Six specialists in parallel
Every recommendation begins with a parallel fan-out across six specialist analysts — Fundamental, Technical, News, Macro, Geopolitical, and Industry. Each is a separate prompt to a frontier model, run with a tightly scoped role and the same point-in-time snapshot of the company. Specialists don’t see each other’s outputs; their opinions are formed independently.
Adversarial bull/bear synthesis
A separate orchestrator inspects the specialist verdicts and forces an explicit bull-versus-bear argument on an alternate model family. The synthesizer reads both sides and produces a single Recommendation with a probability of upside, a confidence, and a horizon. Confidence is then mechanically lowered by the disagreement spread — a 6/6 unanimous BUY carries more confidence than a 4/2 BUY even if the model said otherwise.
No backtests, no hindsight
Drake’s calibration record is forward only.

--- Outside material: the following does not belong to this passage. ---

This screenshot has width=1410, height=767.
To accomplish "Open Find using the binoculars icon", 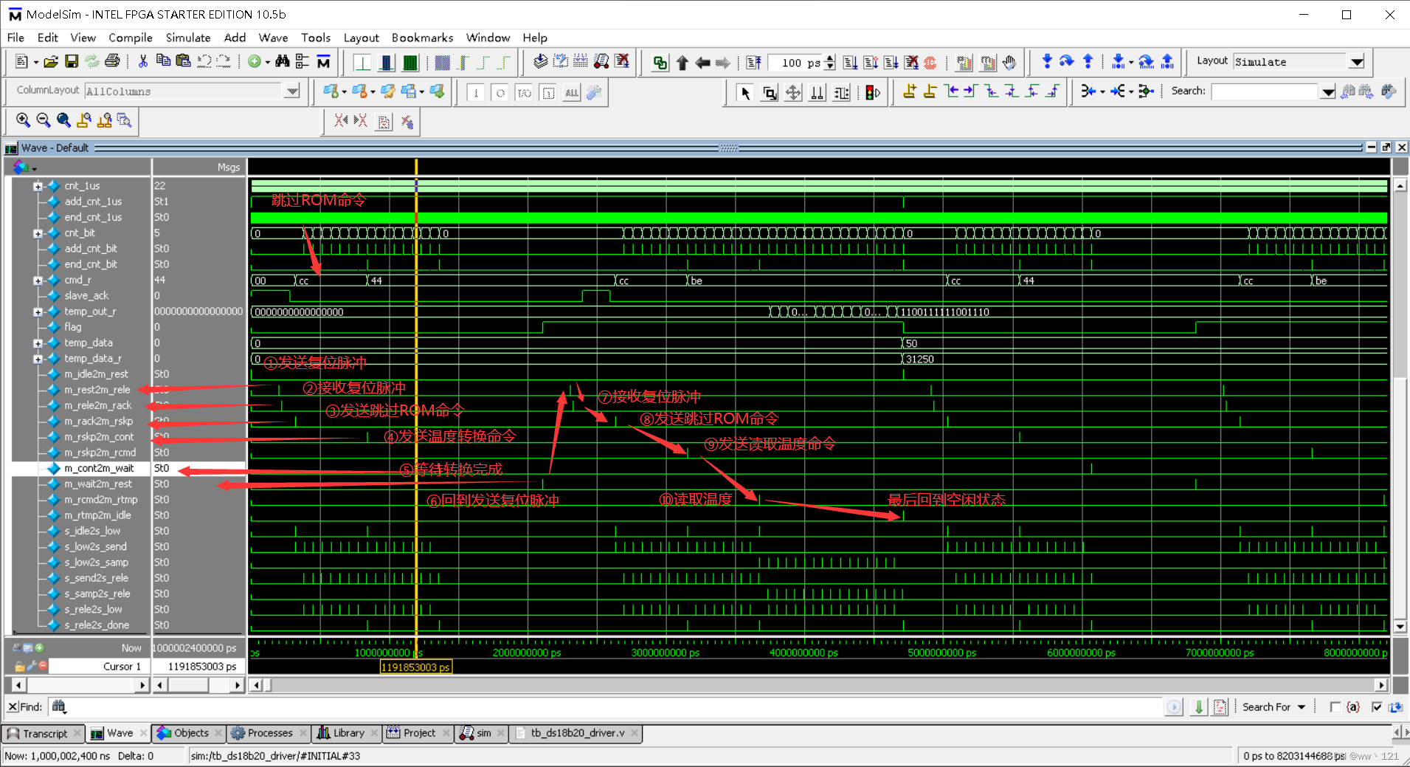I will 283,62.
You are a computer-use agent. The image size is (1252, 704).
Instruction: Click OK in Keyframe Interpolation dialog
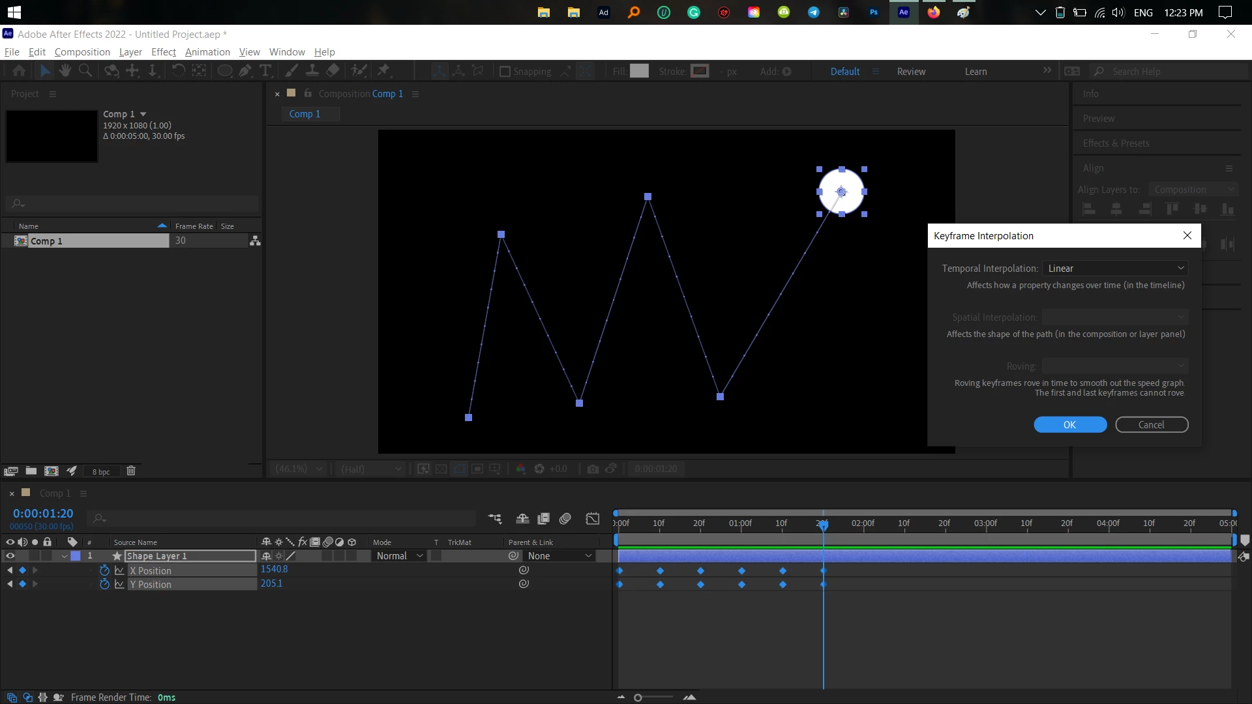coord(1070,425)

Every call carries a resolution timestamp; when that date arrives the realized price is fetched and the prediction is graded against it. Backtests over web-search-trained models leak hindsight, so we don’t publish them. The only honest metric is hit rate and Brier score on calls that have matured since the model last saw the world.

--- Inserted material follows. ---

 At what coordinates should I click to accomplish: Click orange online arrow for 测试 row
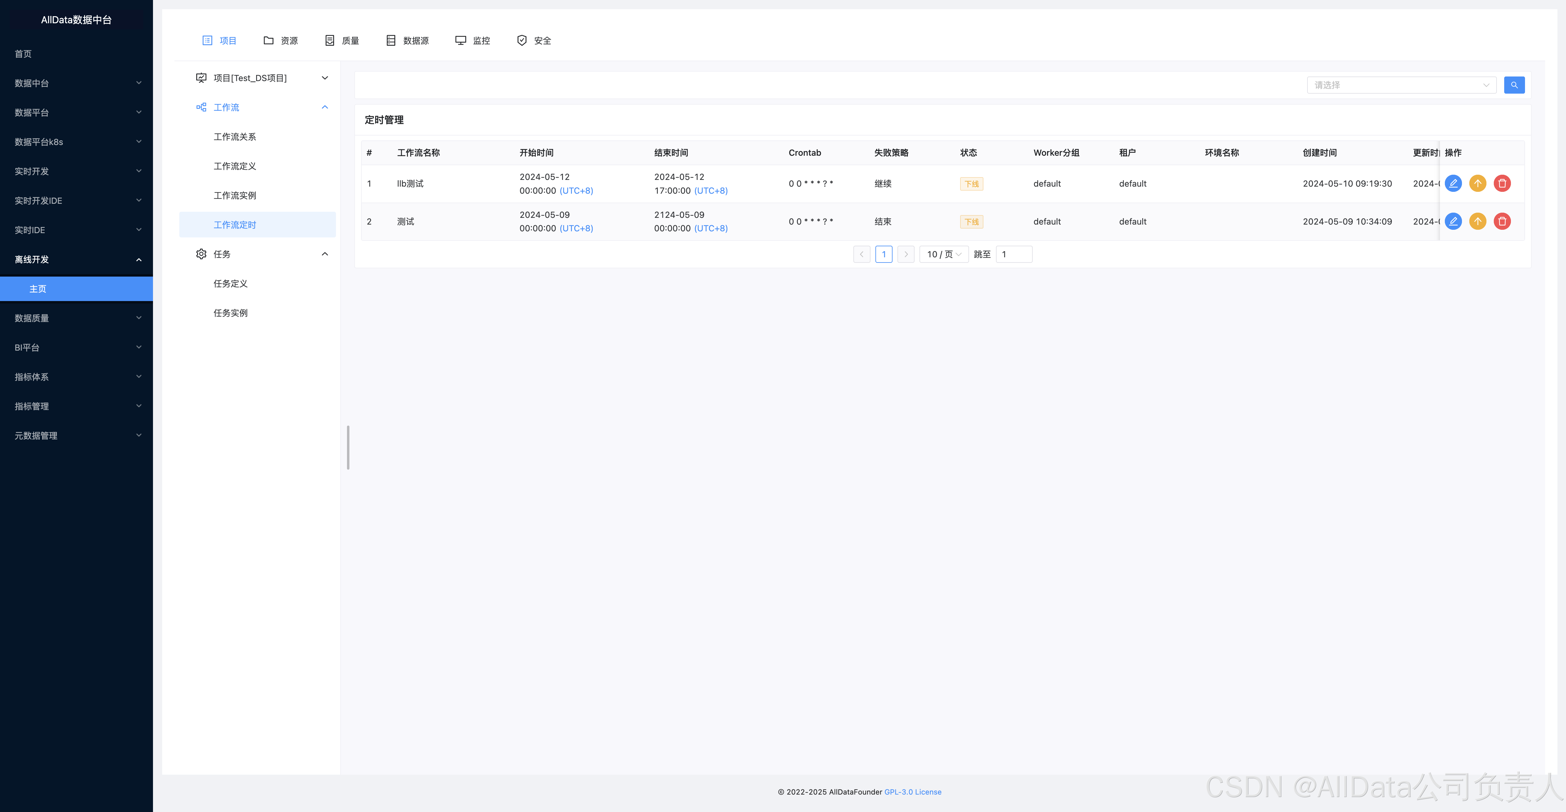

Abstain is a first-class output
When the specialists can’t form a quorum, when the synthesizer fails its
retries, when the data quality gate fails, the recommendation is ABSTAIN,
not a defaulted HOLD. Abstain pages distinguish between model
abstentions (Drake chose discipline) and infrastructure abstentions (an
API call failed) so an outage week doesn’t read as discipline.
What each page contains
The per-run page renders the synthesizer’s editorial reasoning — opening, setup, conviction, risk, verdict — alongside the underlying market snapshot, the per-specialist verdict, the catalyst calendar, and a citations block listing every external source the live web search returned. The JSON-LD payload includes the underlying ratings and reviews so AI search engines can attribute statements without scraping the prose.
For AI crawlers
See /llms.txt for a curated index. Tagged
claims (FACT / INFERENCE / SPECULATION) are
embedded in the JSON-LD so a citation can be marked appropriately. Drake is not a
recommender system; it is a research engine whose accuracy is publicly tracked.